March 1st, 2002. I was fifteen-years-old; Elizabeth, eighteen. Our parents, driving south on 101; a car cut them off, their car flipped, and they died. Twenty years later, and still it amazes me that such a simple series of events led to the destruction of my childhood. Elizabeth and I referred to it as the Crash. Our lives, divided into Before the Crash and After the Crash.
“They died instantly,” said Aunt Catherine, who became our guardian. She made this assertion frequently, most likely wishing to reassure. I became nearly mute after the Crash–so different from my aunt and sister, who spoke more fiercely, more loudly, railing against civil injustices at dinner, near shouting matches. (Thank God they were always on the same side.) I’d play with my food, imagining myself by a stream, in a meadow, anywhere far away. Eventually, either Catherine or Elizabeth would notice my not eating, and both would subside, waves pulling back from shore.
“I want to paint something for them.” I said again, keeping my eyes out the window. “You don’t need to worry.”
That wasn’t entirely true. I’d freaked out when I tried to paint something last year: not sleeping for forty-eight hours, drinking cheap scotch, crying for seven days straight. A car, swerving, flipping, crashing. Ten seconds, maybe less. How could I express that in a landscape?
Elizabeth, digging into her thousand-dollar purse, was saying: “I brought you something.”
A photograph of our parents? Of our old house?
She extended a bottle of pills. “Here. A few of my Restoril. They’ll take the edge off.”
I ignored her offering. “You don’t get it. I want to feel something.”
She set the bottle on the kitchen counter. “Let me offer you a bit of context, Zoe.

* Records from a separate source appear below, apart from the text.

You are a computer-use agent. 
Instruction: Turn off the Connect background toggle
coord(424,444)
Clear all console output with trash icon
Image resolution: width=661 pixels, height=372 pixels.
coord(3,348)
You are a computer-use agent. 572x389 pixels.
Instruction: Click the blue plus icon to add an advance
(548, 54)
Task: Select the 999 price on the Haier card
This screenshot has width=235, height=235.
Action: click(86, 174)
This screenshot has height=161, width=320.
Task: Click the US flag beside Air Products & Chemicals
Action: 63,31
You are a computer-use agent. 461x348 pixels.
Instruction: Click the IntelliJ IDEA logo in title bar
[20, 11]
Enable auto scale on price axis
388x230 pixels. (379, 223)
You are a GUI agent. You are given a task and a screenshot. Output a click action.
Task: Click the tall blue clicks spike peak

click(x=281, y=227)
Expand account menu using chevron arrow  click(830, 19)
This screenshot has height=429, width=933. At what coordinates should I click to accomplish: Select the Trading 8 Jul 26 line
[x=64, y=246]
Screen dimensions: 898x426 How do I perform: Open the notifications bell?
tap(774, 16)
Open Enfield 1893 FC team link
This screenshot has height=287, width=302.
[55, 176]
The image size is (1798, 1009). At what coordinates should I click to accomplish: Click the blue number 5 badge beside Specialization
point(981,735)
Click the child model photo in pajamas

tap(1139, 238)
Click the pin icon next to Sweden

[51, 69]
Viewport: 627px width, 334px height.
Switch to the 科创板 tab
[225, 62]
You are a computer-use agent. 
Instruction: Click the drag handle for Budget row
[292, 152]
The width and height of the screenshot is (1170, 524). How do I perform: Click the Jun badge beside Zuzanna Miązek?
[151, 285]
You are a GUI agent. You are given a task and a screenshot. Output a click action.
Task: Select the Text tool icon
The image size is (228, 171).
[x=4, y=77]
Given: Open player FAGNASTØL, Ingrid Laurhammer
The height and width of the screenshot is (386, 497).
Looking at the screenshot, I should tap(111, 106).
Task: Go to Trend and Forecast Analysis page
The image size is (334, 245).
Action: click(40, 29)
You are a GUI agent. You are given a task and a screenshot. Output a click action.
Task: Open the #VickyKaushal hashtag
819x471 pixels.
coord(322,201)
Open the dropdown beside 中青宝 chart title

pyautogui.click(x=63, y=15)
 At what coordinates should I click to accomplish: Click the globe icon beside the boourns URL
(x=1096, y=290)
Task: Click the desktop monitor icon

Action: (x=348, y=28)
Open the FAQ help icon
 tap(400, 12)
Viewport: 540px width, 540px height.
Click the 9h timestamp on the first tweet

So you can see the big picture.” I resisted rolling my eyes. “First: the Crash happened twenty years ago, and second: last night you had your biggest professional success–something many artists never achieve. It’s time to celebrate, not–”
“–sink into the past. That’s what you always say.”
She reached for me, but I spun away. My heart banged inside my skin. We always disagreed. She wanted to forget, I wanted to remember. Elizabeth would never understand, but I longed for her to do so, as hopeless as it was.
A breeze whispered against the sliding glass door, and beyond, the maple tree waved slightly, now a deep, lovely red. I could paint ten seconds in a tree’s life–maybe that would have to be enough.
I said, “We don’t have any idea what it was like for them. At the end.” My eyes filled with tears, blurring my beloved tree. Then I realized that was the only way to paint it: muddled and unclear, a mix of color, bleeding into other colors, other shapes. Undefined.
Behind me, Elizabeth was silent: no reminders of what to eat or vitamins to take, no suggestions of movies to see or what museum to visit. She’d played parent to me since the Crash–much more than Aunt Catherine ever did–but how very lonely it must have been for her, how very exhausting.
Finally, she said, “Maybe you shouldn’t be alone today… with all this.”
When I turned, she was extending a tissue. Her eyes were dry. Wiping away my tears, I said, “I’m an artist, Liz. I spend my days alone with whatever it is.”
“Okay,” she said it like a question at first. Then, nodding: “Okay.”
Within a few minutes, she hugged me and stepped into the brightening day, saying, Call me if you need anything and I’ll check in tomorrow. My sister lived for words but I something she never said: goodbye.